* [Instructions for the task] Return every record below exactly as written.
--- START ---
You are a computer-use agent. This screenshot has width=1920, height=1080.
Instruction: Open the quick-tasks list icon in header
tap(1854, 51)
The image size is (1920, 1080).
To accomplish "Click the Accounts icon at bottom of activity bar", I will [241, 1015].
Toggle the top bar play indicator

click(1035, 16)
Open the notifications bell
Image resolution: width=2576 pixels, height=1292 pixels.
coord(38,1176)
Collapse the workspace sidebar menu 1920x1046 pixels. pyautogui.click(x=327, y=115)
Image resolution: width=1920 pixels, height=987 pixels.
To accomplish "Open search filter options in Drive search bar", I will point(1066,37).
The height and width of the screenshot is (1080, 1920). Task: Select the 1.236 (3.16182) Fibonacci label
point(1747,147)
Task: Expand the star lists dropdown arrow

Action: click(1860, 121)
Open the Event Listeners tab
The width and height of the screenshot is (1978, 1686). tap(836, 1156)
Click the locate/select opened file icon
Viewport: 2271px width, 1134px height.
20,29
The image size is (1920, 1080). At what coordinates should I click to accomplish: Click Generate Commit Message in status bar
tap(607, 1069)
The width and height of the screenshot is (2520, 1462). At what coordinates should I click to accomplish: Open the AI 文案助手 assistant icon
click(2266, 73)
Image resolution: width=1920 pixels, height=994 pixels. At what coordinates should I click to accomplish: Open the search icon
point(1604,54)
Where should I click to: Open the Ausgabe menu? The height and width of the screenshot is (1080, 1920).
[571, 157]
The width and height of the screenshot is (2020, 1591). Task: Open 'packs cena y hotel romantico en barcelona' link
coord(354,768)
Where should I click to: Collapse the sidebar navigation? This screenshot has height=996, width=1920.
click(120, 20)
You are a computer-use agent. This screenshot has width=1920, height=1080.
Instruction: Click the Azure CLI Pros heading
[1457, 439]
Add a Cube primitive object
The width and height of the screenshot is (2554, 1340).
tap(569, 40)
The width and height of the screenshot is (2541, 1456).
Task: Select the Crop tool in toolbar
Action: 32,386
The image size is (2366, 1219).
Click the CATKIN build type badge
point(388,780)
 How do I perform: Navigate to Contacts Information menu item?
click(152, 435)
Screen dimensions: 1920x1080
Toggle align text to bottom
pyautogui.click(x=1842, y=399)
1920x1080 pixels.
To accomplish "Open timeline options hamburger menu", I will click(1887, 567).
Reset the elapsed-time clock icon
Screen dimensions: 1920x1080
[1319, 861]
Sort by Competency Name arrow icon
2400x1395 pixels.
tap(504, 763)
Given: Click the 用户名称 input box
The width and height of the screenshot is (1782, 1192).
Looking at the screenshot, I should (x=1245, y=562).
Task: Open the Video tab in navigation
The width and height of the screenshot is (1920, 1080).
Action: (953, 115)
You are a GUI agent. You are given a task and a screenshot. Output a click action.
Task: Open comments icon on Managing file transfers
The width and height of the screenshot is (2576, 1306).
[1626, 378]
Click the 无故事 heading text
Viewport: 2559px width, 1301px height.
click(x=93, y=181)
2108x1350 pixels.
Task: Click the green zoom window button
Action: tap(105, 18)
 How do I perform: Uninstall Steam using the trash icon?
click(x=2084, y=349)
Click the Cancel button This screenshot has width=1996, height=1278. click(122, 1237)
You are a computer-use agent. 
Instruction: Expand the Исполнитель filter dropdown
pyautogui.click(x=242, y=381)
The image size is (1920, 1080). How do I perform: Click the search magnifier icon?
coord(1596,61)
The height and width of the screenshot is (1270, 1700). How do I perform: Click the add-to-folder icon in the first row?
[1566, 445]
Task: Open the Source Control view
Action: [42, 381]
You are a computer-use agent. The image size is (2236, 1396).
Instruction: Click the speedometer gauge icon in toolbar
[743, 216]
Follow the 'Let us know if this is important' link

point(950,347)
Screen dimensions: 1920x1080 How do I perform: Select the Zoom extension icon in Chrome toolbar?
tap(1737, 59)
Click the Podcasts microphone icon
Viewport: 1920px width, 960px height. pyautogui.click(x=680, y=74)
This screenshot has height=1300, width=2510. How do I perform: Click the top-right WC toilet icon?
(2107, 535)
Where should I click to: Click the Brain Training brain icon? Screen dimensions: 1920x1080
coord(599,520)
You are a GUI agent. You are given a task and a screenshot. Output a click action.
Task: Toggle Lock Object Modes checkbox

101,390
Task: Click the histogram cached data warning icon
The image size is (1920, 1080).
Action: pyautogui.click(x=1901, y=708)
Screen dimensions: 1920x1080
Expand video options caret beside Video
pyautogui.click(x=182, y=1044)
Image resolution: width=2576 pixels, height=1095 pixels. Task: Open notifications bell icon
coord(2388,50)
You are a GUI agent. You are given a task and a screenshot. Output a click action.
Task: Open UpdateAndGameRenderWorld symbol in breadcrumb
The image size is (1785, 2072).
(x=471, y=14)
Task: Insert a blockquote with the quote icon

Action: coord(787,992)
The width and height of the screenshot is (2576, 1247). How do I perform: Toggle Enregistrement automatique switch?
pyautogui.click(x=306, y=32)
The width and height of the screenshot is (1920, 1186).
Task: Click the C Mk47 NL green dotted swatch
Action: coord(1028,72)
--- END ---
* [Reply]
You are a computer-use agent. This screenshot has width=1920, height=1080.
Instruction: Open the quick-tasks list icon in header
tap(1854, 51)
The image size is (1920, 1080).
To accomplish "Click the Accounts icon at bottom of activity bar", I will [241, 1015].
Toggle the top bar play indicator

click(1035, 16)
Open the notifications bell
Image resolution: width=2576 pixels, height=1292 pixels.
coord(38,1176)
Collapse the workspace sidebar menu 1920x1046 pixels. pyautogui.click(x=327, y=115)
Image resolution: width=1920 pixels, height=987 pixels.
To accomplish "Open search filter options in Drive search bar", I will point(1066,37).
The height and width of the screenshot is (1080, 1920). Task: Select the 1.236 (3.16182) Fibonacci label
point(1747,147)
Task: Expand the star lists dropdown arrow

Action: click(1860, 121)
Open the Event Listeners tab
The width and height of the screenshot is (1978, 1686). tap(836, 1156)
Click the locate/select opened file icon
Viewport: 2271px width, 1134px height.
20,29
The image size is (1920, 1080). At what coordinates should I click to accomplish: Click Generate Commit Message in status bar
tap(607, 1069)
The width and height of the screenshot is (2520, 1462). At what coordinates should I click to accomplish: Open the AI 文案助手 assistant icon
click(2266, 73)
Image resolution: width=1920 pixels, height=994 pixels. At what coordinates should I click to accomplish: Open the search icon
point(1604,54)
Where should I click to: Open the Ausgabe menu? The height and width of the screenshot is (1080, 1920).
[571, 157]
The width and height of the screenshot is (2020, 1591). Task: Open 'packs cena y hotel romantico en barcelona' link
coord(354,768)
Where should I click to: Collapse the sidebar navigation? This screenshot has height=996, width=1920.
click(120, 20)
You are a computer-use agent. This screenshot has width=1920, height=1080.
Instruction: Click the Azure CLI Pros heading
[1457, 439]
Add a Cube primitive object
The width and height of the screenshot is (2554, 1340).
tap(569, 40)
The width and height of the screenshot is (2541, 1456).
Task: Select the Crop tool in toolbar
Action: 32,386
The image size is (2366, 1219).
Click the CATKIN build type badge
point(388,780)
 How do I perform: Navigate to Contacts Information menu item?
click(152, 435)
Screen dimensions: 1920x1080
Toggle align text to bottom
pyautogui.click(x=1842, y=399)
1920x1080 pixels.
To accomplish "Open timeline options hamburger menu", I will click(1887, 567).
Reset the elapsed-time clock icon
Screen dimensions: 1920x1080
[1319, 861]
Sort by Competency Name arrow icon
2400x1395 pixels.
tap(504, 763)
Given: Click the 用户名称 input box
The width and height of the screenshot is (1782, 1192).
Looking at the screenshot, I should (x=1245, y=562).
Task: Open the Video tab in navigation
The width and height of the screenshot is (1920, 1080).
Action: (953, 115)
You are a GUI agent. You are given a task and a screenshot. Output a click action.
Task: Open comments icon on Managing file transfers
The width and height of the screenshot is (2576, 1306).
[1626, 378]
Click the 无故事 heading text
Viewport: 2559px width, 1301px height.
click(x=93, y=181)
2108x1350 pixels.
Task: Click the green zoom window button
Action: tap(105, 18)
 How do I perform: Uninstall Steam using the trash icon?
click(x=2084, y=349)
Click the Cancel button This screenshot has width=1996, height=1278. click(122, 1237)
You are a computer-use agent. 
Instruction: Expand the Исполнитель filter dropdown
pyautogui.click(x=242, y=381)
The image size is (1920, 1080). How do I perform: Click the search magnifier icon?
coord(1596,61)
The height and width of the screenshot is (1270, 1700). How do I perform: Click the add-to-folder icon in the first row?
[1566, 445]
Task: Open the Source Control view
Action: [42, 381]
You are a computer-use agent. The image size is (2236, 1396).
Instruction: Click the speedometer gauge icon in toolbar
[743, 216]
Follow the 'Let us know if this is important' link

point(950,347)
Screen dimensions: 1920x1080 How do I perform: Select the Zoom extension icon in Chrome toolbar?
tap(1737, 59)
Click the Podcasts microphone icon
Viewport: 1920px width, 960px height. pyautogui.click(x=680, y=74)
This screenshot has height=1300, width=2510. How do I perform: Click the top-right WC toilet icon?
(2107, 535)
Where should I click to: Click the Brain Training brain icon? Screen dimensions: 1920x1080
coord(599,520)
You are a GUI agent. You are given a task and a screenshot. Output a click action.
Task: Toggle Lock Object Modes checkbox

101,390
Task: Click the histogram cached data warning icon
The image size is (1920, 1080).
Action: pyautogui.click(x=1901, y=708)
Screen dimensions: 1920x1080
Expand video options caret beside Video
pyautogui.click(x=182, y=1044)
Image resolution: width=2576 pixels, height=1095 pixels. Task: Open notifications bell icon
coord(2388,50)
You are a GUI agent. You are given a task and a screenshot. Output a click action.
Task: Open UpdateAndGameRenderWorld symbol in breadcrumb
The image size is (1785, 2072).
(x=471, y=14)
Task: Insert a blockquote with the quote icon

Action: coord(787,992)
The width and height of the screenshot is (2576, 1247). How do I perform: Toggle Enregistrement automatique switch?
pyautogui.click(x=306, y=32)
The width and height of the screenshot is (1920, 1186).
Task: Click the C Mk47 NL green dotted swatch
Action: coord(1028,72)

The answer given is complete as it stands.